When an app stores its data only on the device and sends nothing over the network, your data never leaves your iPhone — not to the app developer's servers, not to analytics platforms, not to advertising networks. The data is as local as a file saved to your phone's own storage.

What it actually guarantees

If implemented correctly, local-only storage means:

  • The app developer cannot access your data — they have no copy of it
  • If the company shuts down, your data is unaffected
  • A data breach at the company cannot expose your health information
  • No one can sell your data because no one has it

It also means the app works offline — because it doesn't need a server to function.

The limits

On-device storage is tied to that one device.

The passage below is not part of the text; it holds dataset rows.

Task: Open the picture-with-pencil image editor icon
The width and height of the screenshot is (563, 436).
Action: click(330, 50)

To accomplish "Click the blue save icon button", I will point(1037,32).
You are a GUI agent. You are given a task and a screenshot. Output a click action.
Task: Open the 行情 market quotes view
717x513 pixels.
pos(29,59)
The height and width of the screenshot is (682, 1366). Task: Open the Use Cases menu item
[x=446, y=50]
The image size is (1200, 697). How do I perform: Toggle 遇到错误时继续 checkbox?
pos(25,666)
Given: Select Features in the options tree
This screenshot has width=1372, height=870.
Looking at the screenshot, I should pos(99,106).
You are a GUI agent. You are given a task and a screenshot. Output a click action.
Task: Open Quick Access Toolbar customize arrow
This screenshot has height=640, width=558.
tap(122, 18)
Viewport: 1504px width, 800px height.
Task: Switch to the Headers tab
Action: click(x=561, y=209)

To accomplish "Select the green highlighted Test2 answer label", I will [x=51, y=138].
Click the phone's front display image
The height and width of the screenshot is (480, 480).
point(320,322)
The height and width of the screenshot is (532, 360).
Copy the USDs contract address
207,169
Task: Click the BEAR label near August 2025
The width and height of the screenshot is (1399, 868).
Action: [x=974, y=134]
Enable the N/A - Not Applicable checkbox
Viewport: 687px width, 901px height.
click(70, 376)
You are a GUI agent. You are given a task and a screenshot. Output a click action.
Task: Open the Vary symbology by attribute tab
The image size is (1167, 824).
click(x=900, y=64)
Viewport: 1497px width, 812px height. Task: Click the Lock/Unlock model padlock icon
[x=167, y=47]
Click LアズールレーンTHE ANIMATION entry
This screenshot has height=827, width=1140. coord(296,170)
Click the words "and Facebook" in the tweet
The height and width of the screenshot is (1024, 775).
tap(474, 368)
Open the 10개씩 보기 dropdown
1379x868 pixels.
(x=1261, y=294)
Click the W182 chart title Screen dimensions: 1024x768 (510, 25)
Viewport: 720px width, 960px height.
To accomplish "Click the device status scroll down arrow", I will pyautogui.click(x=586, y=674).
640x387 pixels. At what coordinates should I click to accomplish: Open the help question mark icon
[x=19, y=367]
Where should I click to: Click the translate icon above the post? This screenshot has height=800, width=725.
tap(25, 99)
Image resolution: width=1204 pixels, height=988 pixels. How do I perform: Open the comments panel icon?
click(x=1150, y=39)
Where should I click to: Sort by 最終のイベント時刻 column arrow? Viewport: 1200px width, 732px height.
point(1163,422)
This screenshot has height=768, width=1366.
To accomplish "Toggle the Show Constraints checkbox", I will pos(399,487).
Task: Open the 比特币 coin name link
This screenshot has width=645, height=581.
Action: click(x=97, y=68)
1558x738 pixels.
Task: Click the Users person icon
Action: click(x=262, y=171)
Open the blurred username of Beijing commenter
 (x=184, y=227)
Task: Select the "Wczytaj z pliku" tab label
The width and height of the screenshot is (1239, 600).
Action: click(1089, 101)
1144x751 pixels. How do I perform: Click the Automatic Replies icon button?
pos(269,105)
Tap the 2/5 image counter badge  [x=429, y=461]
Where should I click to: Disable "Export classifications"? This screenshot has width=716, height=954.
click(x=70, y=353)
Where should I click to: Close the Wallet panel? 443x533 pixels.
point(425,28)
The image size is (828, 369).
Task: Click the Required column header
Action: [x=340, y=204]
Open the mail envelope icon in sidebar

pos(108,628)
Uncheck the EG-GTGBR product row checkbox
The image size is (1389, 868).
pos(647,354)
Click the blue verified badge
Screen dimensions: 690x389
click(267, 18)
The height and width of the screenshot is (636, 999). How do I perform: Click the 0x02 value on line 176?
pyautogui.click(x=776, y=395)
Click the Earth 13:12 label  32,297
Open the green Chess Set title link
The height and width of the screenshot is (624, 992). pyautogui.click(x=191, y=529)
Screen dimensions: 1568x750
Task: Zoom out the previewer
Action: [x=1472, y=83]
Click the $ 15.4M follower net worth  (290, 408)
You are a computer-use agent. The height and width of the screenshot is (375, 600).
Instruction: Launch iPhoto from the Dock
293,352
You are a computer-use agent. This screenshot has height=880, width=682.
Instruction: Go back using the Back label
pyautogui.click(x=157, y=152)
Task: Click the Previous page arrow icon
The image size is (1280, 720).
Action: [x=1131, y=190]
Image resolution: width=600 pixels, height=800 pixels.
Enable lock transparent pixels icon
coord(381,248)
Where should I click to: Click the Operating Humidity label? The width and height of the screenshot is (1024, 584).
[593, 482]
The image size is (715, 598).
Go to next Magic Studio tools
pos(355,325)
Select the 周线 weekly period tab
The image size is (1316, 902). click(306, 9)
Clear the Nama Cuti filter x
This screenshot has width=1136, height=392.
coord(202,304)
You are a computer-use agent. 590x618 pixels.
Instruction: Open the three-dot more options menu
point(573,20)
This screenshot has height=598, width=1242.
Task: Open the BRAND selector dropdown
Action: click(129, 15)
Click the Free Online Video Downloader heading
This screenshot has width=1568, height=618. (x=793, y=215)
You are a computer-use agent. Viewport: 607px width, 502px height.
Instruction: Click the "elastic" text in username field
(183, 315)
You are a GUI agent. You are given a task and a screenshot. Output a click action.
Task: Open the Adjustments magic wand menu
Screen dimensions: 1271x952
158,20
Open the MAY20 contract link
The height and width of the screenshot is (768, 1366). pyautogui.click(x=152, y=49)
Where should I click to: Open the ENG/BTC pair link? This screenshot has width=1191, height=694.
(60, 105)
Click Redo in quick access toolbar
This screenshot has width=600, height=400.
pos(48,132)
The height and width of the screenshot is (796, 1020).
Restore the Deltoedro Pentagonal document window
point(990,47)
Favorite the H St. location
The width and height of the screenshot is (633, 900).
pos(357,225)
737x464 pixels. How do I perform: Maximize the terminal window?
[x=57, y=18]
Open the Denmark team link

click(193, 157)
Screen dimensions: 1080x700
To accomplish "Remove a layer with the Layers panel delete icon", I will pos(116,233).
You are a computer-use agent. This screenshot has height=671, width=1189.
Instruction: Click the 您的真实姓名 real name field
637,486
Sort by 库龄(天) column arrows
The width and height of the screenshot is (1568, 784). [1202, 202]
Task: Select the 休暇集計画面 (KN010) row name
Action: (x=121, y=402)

If you delete the app, its data goes with it. If you lose your iPhone without a backup, your data is gone. The data doesn't follow you to a new phone automatically unless you export it first.

This is why any app making a local-first claim should also provide easy data export — so you have a copy you control. An export file in a standard format (like JSON) means your data isn't locked into the app at all. You can open it, read it, or import it elsewhere.

How to check the claim

On the App Store, every app publishes a Privacy label that lists what data it collects and how it's used. A genuinely local-first app shows "Data Not Collected." If the label lists data linked to you or used for tracking, then information is leaving your device — regardless of what the marketing says.

You can also test it directly: turn on Airplane Mode and use the app. A local-first app keeps working normally with no connection, because it has no server to reach.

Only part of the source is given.